InfoBeyond is award by Department of Energy to improve perfSONAR-based network anomaly detection
High performance computing (HPC) addresses these computational challenges through the application of parallelization and distribution algorithms or techniques to connected computing units, to perform more complex tasks in a faster manner than a single unit could do alone. For such a purpose, edge computing networks and communications technologies support massive information transmission over significant distance via distributed and networking servers for collaborative computing.
In supporting HPC data communications, perfSONAR is a widely-deployed test and measurement infrastructure that is utilized by science networks and facilities around the world to monitor and ensure network performance. The task of InfoBeyond in this award work is to investigate a new perfSONAR-based approach to improve the network monitoring with a capability to not only detect the network performance anomaly but also fast locate the source of the degradation of the performance.
Such a research is meaningful for a variety of big data applications.
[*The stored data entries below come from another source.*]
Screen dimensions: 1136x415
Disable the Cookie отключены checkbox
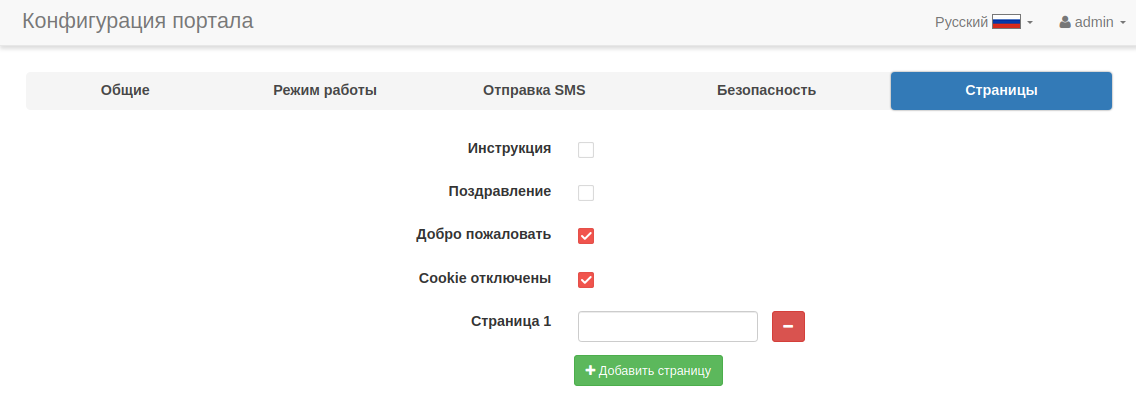[586, 279]
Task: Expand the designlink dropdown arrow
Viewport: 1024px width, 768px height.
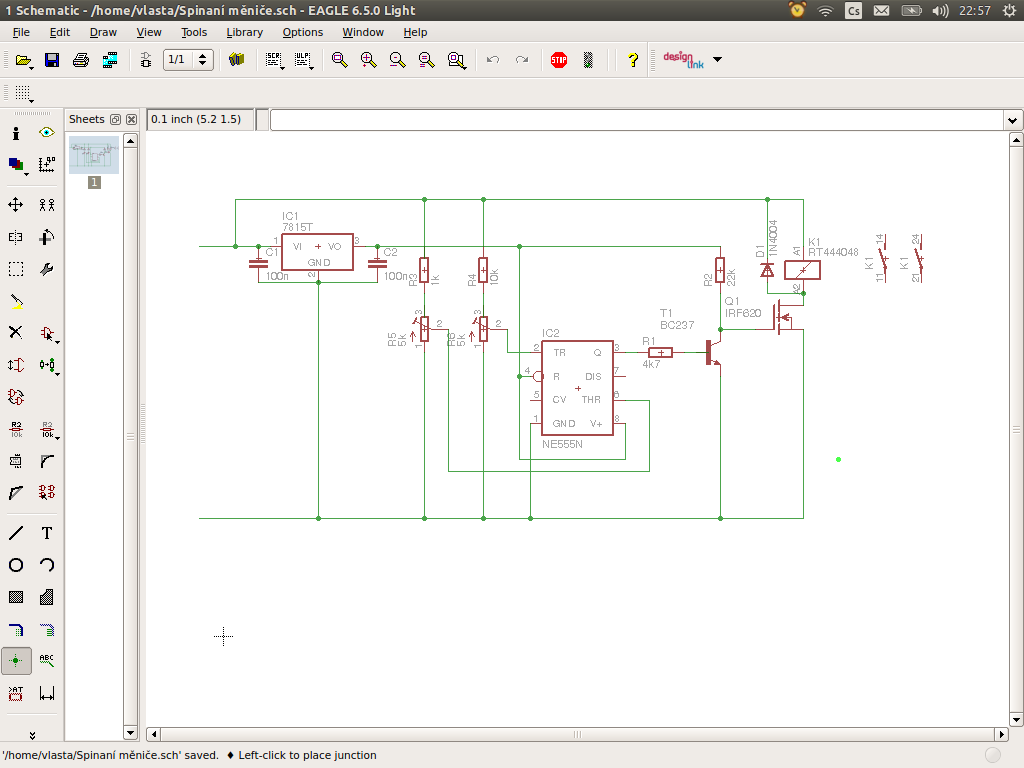Action: click(717, 60)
The Big data analyzing innovations in transmission, switching, processing, analyzing, and retrieval of information are vital for the success of a wide range of emerging communications technologies, including connected sensors and Internet of things devices, smart grid, smart cities, software-defined networks, network function virtualization, data-driven cognitive networking, cyber security, green communications, etc. The class of computational problems that need to be tackled, such as massive data analysis, pose new challenges in design or develop the above emerging communications technologies.
InfoBeyond studied network performance ranging from multi-domain HPC performance diagnosis by observing the end-to-end throughput, delay, and other metrics to access the anomaly. In this project, InfoBeyond develop novel approaches by exploiting spatial/temporal/topological correlation in network measurements. The outcome of the research could be beneficial for DoE energy-science network (ESnet), global research and education (R&E) network, and other HPC networked systems.